## What is required
Look through the material below and give the number of lines holding "agent", with no other words.

---------- Data to examine

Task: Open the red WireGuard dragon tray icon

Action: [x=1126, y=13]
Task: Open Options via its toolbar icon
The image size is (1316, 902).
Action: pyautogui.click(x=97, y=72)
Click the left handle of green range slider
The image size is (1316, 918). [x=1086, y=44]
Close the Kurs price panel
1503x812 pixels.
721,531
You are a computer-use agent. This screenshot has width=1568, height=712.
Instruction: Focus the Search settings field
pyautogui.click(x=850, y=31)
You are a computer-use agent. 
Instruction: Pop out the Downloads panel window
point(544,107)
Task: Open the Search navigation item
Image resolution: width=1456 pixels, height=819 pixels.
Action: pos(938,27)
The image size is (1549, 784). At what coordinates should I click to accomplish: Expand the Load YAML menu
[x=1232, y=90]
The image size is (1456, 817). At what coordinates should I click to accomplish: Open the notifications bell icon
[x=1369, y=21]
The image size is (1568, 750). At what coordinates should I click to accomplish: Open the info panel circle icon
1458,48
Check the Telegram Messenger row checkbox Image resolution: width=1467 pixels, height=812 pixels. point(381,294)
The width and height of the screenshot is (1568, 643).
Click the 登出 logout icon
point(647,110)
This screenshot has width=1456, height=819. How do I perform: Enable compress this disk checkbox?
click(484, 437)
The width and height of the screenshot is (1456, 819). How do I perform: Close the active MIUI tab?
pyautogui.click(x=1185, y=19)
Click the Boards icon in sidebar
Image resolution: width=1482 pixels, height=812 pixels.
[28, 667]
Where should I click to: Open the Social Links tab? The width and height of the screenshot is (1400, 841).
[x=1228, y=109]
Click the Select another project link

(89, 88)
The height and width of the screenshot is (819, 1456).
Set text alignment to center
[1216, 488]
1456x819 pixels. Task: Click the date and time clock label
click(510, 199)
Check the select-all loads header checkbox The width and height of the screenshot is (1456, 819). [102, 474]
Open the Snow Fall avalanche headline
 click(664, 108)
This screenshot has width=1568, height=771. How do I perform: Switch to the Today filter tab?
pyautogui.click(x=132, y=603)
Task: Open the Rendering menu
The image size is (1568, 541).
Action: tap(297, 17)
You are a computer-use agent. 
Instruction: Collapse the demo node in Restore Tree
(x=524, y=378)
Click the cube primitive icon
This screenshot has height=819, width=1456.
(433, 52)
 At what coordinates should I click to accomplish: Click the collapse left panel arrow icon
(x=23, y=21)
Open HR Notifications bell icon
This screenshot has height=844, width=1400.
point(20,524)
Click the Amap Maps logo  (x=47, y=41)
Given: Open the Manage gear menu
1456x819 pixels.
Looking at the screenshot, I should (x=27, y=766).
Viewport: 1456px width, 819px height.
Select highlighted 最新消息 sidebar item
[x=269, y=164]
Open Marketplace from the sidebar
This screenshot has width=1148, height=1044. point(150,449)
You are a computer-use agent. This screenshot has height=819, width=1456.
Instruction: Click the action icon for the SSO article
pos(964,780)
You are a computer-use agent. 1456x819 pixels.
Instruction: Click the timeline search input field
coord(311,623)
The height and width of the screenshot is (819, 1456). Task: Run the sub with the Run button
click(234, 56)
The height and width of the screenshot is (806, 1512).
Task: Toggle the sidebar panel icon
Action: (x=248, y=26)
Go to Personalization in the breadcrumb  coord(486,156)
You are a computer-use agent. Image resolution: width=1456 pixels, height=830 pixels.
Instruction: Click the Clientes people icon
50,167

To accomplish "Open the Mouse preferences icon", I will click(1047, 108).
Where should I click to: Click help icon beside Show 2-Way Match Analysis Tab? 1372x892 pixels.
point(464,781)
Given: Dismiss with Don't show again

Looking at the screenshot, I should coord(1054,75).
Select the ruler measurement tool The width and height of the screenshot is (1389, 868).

--------------------

## Answer area
6